The outside world can push you into Day 2 if you won’t or can’t embrace powerful trends quickly. If you fight them, you’re probably fighting the future. Embrace them and you have a tailwind. These big trends are not that hard to spot but they can be strangely hard for large organizations to embrace. We’re in the middle of an obvious one right now: machine learning and artificial intelligence. At Amazon, we’ve been engaged in the practical application of machine learning for many years. Some of this work is highly visible: our autonomous Prime Air delivery drones; the Amazon Go convenience store that uses machine vision to eliminate checkout lines; and Alexa, our cloud-based AI assistant. But much of what we do with machine learning happens beneath the surface. Machine learning drives our algorithms for demand forecasting, product search ranking, product and deals recommendations, merchandising placements, fraud detection, translations, and much more..
Day 2 companies make high-quality decisions, but they make high-quality decisions slowly. To keep the energy and dynamism of Day 1, you have to somehow make high-quality, high-velocity decisions. Easy for start-ups and very challenging for large organizations. Speed matters in business – plus a high-velocity decision making environment is more fun too.

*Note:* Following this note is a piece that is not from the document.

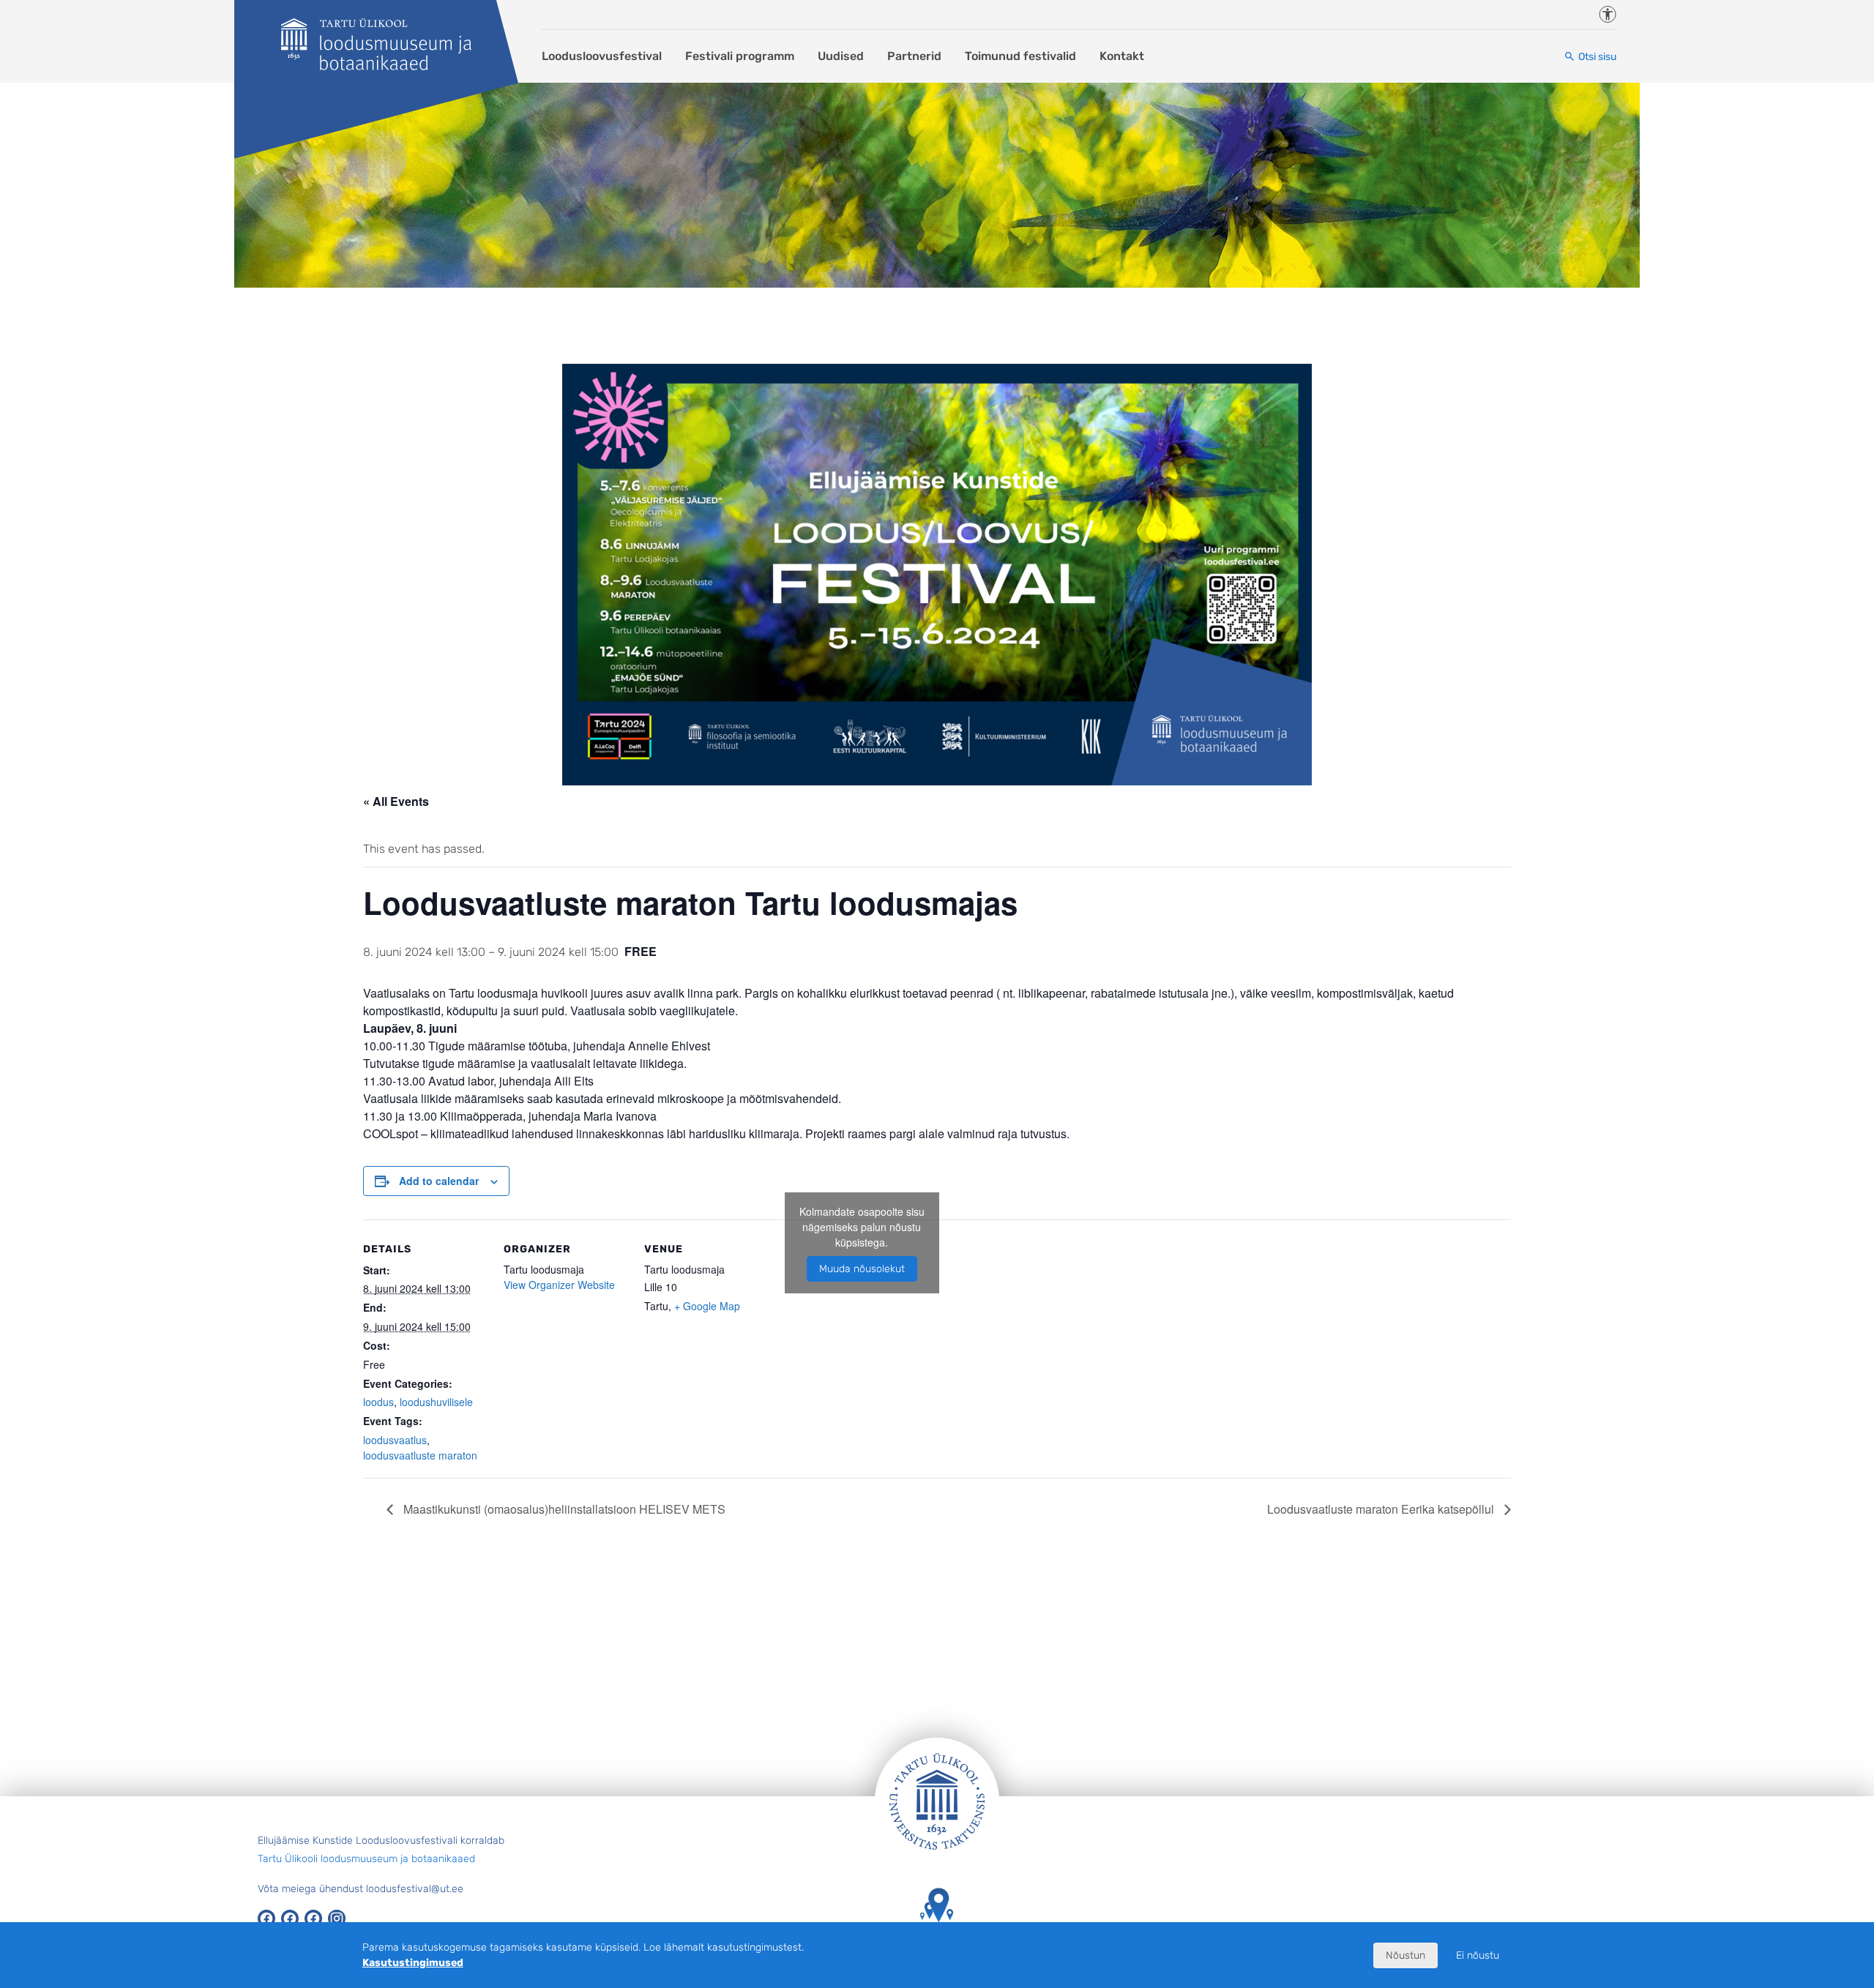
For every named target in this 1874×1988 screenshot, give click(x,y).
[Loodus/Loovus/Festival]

First, never use a one-size-fits-all decision-making process. Many decisions are reversible, two-way doors. Those decisions can use a light-weight process. For those, so what if you’re wrong? Second, most decisions should probably be made with somewhere around 70% of the information you wish you had. If you wait for 90%, in most cases, you’re probably being slow. Plus, either way, you need to be good at quickly recognizing and correcting bad decisions. If you’re good at course correcting, being wrong may be less costly than you think, whereas being slow is going to be expensive for sure.
Third, use the phrase “disagree and commit.” If you have conviction on a particular direction even though there’s no consensus, it’s helpful to say, “Look, I know we disagree on this but will you gamble with me on it? Disagree and commit?” By the time you’re at this point, no one can know the answer for sure, and you’ll probably get a quick yes. This isn’t one way. If you’re the boss, you should do this too. I disagree and commit all the time. We recently greenlit a particular Amazon Studios original. I told the team my view: debatable whether it would be interesting enough, complicated to produce, the business terms aren’t that good, and we have lots of other opportunities. They had a completely different opinion and wanted to go ahead. I wrote back right away with “I disagree and commit and hope it becomes the most watched thing we’ve ever made.” Consider how much slower this decision cycle would have been if the team had actually had to convince me rather than simply get my commitment.
Fourth, recognize true misalignment issues early and escalate them immediately. Sometimes teams have different objectives and fundamentally different views. They are not aligned. No amount of discussion, no number of meetings will resolve that deep misalignment. Without escalation, the default dispute
resolution mechanism for this scenario is exhaustion. Whoever has more stamina carries the decision. I’ve seen many examples of sincere misalignment at Amazon over the years. When we decided to invite third party sellers to compete directly against us on our own product detail pages – that was a big one. Many smart, well-intentioned Amazonians were simply not at all aligned with the direction. The big decision set up hundreds of smaller decisions, many of which needed to be escalated to the senior team. “You’ve worn me down” is an awful decision-making process. It’s slow and de-energizing. Go for quick escalation instead – it’s better.